Como un remedio para todos esos males, los diferentes regímenes instaurados a lo largo del siglo XIX impulsaron el desagüe y la desecación del Valle. Pero entre tantos cambios políticos y sociales, sería hasta finales del siglo XIX, con el régimen de Porfirio Díaz, que llegarían a concretarse esas obras. Fue así como en Marzo de 1900 el presidente Díaz reinauguró las Obras de Desagüe del Valle, “creyendo culminar así de una vez por todas la larga batalla contra las aguas estancadas, las inundaciones y la insalubridad que siglos atrás había emprendido el régimen colonial”, relata Miranda Pacheco.

Sin embargo, asevera el historiador, detrás de esa decisión había fuertes intereses económicos y urbanísticos que, por supuesto, no tomaron en cuenta las consecuencias ambientales que traería. Desde finales del siglo XIX, añade, hubo posturas de algunos médicos que plantearon la inconveniencia y perjuicio que la desecación de los lagos provocaría sobre el medio ambiente y la salud de la población, pues algunos advertían que la falta de humedad en la atmósfera provocaría grandes males. En un congreso médico de 1878, refiere, el doctor José G. Lobato advirtió que la solución a las enfermedades infecciosas no estaba en la desecación, sino que al contrario, ésta tendía a reproducirlas, además de que se rompería con el equilibrio hidrológico.

“Se perdió de vista los problemas que en el futuro podría traer y que son los mismos que vivimos hoy”, señala.

“Detrás de la decisión tomada en dicho congreso médico, donde se aprobó la desecación de los lagos y se respaldó la creación del desagüe, fue cabildeada porque Díaz traía la idea de darle continuidad a un proyecto urbanístico que había nacido bajo el régimen de Maximiliano, quien durante su gobierno había recibido una gran cantidad de proyectos para fraccionar y lotificar las tierras más ventajosas, las que ahora corresponden a las colonias Juárez, Cuauhtémoc, San Rafael y Santa María”, añade.

“El pretexto fue salvar a la ciudad de las enfermedades y la pestilencia, pero en el fondo estaba la profunda desigualdad que había en los habitantes de la ciudad, una desigualdad que se tradujo también en la destrucción y construcción de los fundamentos que hoy tenemos: una ciudad con muchas desigualdades y con serios problemas para su sustentabilidad”, explica.

Cuando la región más transparente se inundó de polvo. Pero las enfermedades no cesaron, se recrudecieron y la magna obra de desagüe porfiriana no cumplió con el objetivo de eliminar las inundaciones.
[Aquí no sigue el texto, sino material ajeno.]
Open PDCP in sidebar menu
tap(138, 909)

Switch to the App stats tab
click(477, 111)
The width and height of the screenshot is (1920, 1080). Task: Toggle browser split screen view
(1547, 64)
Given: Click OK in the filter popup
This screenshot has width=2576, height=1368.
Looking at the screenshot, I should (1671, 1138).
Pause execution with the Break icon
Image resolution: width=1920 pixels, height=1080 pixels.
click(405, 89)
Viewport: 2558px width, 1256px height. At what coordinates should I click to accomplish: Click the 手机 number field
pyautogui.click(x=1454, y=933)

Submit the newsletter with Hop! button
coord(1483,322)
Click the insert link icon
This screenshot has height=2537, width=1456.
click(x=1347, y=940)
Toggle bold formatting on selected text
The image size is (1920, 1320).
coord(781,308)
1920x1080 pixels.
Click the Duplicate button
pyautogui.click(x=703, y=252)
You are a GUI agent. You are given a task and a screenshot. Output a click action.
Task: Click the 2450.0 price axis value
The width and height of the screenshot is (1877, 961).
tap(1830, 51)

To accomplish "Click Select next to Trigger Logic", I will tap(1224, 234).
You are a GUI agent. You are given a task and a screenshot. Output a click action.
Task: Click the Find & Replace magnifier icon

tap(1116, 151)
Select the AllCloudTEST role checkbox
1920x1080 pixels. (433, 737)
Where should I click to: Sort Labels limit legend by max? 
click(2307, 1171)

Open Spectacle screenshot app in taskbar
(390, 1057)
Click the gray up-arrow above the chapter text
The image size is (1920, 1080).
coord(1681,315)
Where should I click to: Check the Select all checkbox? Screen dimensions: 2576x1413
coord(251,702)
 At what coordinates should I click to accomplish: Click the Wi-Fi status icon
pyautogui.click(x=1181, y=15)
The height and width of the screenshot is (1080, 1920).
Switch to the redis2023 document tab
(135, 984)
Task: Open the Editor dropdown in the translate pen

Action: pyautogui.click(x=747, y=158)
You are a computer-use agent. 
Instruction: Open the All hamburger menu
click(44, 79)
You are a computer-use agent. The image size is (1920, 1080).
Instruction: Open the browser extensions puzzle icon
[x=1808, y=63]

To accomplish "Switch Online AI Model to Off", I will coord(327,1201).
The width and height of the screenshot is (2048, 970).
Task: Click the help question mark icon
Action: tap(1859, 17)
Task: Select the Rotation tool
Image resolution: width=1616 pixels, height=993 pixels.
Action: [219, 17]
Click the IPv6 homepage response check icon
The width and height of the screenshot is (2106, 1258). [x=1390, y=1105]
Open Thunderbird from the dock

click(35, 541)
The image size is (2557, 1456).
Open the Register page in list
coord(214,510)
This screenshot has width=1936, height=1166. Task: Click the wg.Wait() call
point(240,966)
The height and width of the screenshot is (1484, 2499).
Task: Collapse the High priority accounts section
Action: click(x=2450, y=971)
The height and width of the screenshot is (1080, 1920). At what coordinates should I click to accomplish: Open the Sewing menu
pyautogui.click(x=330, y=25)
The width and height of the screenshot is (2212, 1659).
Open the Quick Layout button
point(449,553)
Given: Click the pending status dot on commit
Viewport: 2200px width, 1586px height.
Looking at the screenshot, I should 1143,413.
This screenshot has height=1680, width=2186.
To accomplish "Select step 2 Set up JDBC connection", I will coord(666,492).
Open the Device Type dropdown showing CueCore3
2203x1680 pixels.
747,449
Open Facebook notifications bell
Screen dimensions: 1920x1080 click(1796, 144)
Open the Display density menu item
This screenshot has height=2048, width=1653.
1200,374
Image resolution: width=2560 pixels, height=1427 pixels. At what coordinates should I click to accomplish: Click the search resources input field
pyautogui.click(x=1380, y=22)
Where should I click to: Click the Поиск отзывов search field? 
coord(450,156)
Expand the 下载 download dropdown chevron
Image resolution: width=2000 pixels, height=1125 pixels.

A mediados de 1920 volvió a anegarse la ciudad, entre los años 40, 50 y 60 también hubo grandes inundaciones.

Después de la Revolución, la capital comenzó a vivir las primeras consecuencias de la desecación de los lagos: “Todo esto se tradujo en una situación contradictoria porque al secarse el Lago de Texcoco, en épocas de secas se levantaban grandes polvaderas. Durante los años 20, 30 y 40, la ciudad se llenaba de una neblina de polvo”, dice el historiador Ernesto Aréchiga Córdoba, investigador del Colegio de Humanidades de la UACM. Aquel valle que Humboldt y Alfonso Reyes habían descrito como “la región más transparente” se había convertido en una ciudad inundada de polvo.

En esa época, añade el historiador, los gobiernos posrevolucionarios comenzaron a impulsar la educación higiénica entre la población con campañas de salud, lo cual provocó una gran demanda de agua potable. Esto, explica el especialista en historia urbana, se resolvió cavando pozos profundos, sobreexplotando el agua del subsuelo, lo que a la larga también provocó hundimientos de la urbe. “Toda esta serie de medidas fueron tomadas siempre yendo en contra del medio natural lacustre, que era muy generoso… En el siglo XIX y XX los gobiernos se han preocupado por la situación de la contaminación, pero siempre han actuado en contra de los lagos, de los bosques, destruyendo el medio natural; ha habido deforestación y otras medidas que han provocado graves problemas ecológicos”. Y la historia se repite hasta nuestros días.